In February 2026, U.S. District Judge Jed S. Rakoff confirmed the point in U.S. v. Heppner, No. 1:25-cr-00503 (S.D.N.Y., Feb. 18, 2026): sharing confidential information with a public GenAI tool—Claude, in that case—waives attorney-client privilege and work-product protection. The opinion matters less for its novelty than for how plainly it states what many policies already assume: disclosure to a public LLM is disclosure to a third party.
Organizations are already reacting because the failure modes are common and costly. One well-known example: Samsung banned using public AI platforms after an engineer uploaded source code to the platform. Apple, Amazon, JPMorgan Chase, Verizon, Spotify, and most law firms have similar bans.
Yet despite policies, many corporate and law firm employees regularly use public AI platforms to do their jobs, including translating documents, summarizing correspondence, and drafting presentations. The interfaces feel private and protected. But the data path isn’t.
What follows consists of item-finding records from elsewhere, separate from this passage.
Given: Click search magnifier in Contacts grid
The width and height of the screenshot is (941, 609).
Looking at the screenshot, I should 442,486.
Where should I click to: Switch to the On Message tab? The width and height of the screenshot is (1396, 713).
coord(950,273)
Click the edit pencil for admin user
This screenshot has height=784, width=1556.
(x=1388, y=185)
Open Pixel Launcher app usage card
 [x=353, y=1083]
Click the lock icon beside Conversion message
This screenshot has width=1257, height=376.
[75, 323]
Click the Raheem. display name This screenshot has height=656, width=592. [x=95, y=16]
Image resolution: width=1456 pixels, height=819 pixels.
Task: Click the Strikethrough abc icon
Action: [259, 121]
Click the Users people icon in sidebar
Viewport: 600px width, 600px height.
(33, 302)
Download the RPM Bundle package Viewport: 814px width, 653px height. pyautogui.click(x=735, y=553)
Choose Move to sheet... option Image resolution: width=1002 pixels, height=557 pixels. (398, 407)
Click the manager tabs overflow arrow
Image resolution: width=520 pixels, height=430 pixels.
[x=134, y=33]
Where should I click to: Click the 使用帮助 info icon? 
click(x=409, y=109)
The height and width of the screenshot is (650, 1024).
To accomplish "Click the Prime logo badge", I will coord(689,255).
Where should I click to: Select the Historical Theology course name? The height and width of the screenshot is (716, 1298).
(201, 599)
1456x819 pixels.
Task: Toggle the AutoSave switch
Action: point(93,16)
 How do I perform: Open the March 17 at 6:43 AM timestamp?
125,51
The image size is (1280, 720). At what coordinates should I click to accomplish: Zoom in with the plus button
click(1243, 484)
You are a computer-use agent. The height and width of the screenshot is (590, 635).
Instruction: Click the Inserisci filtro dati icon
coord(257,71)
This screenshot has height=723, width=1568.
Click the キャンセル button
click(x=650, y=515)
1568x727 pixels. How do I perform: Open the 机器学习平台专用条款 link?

In this article, we explain why public AI platforms create privilege, confidentiality, and privacy problems at scale, and offer practical guidance for reducing the risk of waiver and disclosure.
Public AI Platforms and the Waiver of Attorney-Client Privilege
Privilege requires communications with a third party having an ethical, legal, or professional obligation to maintain its confidentiality. When a user shares privileged content with a public GenAI platform, they have voluntarily disclosed it to a third party not bound by any such obligation. That is the classic waiver fact pattern—only faster and easier to do by accident—and it’s equally applicable to public AI platforms. The risk is highest when users paste drafts of legal advice, investigation notes, interview summaries, chronologies, litigation strategy, or annotated documents into a public model.
The downstream problem is discovery. Even if the prompt itself never surfaces, the outputs can become case materials, creating new documents that a regulator or opposing party will seek—and may be entitled to.
In Heppner, the defendant Bradley Heppner, knowing he was under federal investigation, used the public version of Anthropic’s Claude to prepare case documents and then sent those AI-generated files to his lawyers. When the FBI raided his home and seized these documents, his lawyers asserted attorney-client privilege and work-product protection. The government moved to overturn those claims, and Judge Rakoff granted the motion.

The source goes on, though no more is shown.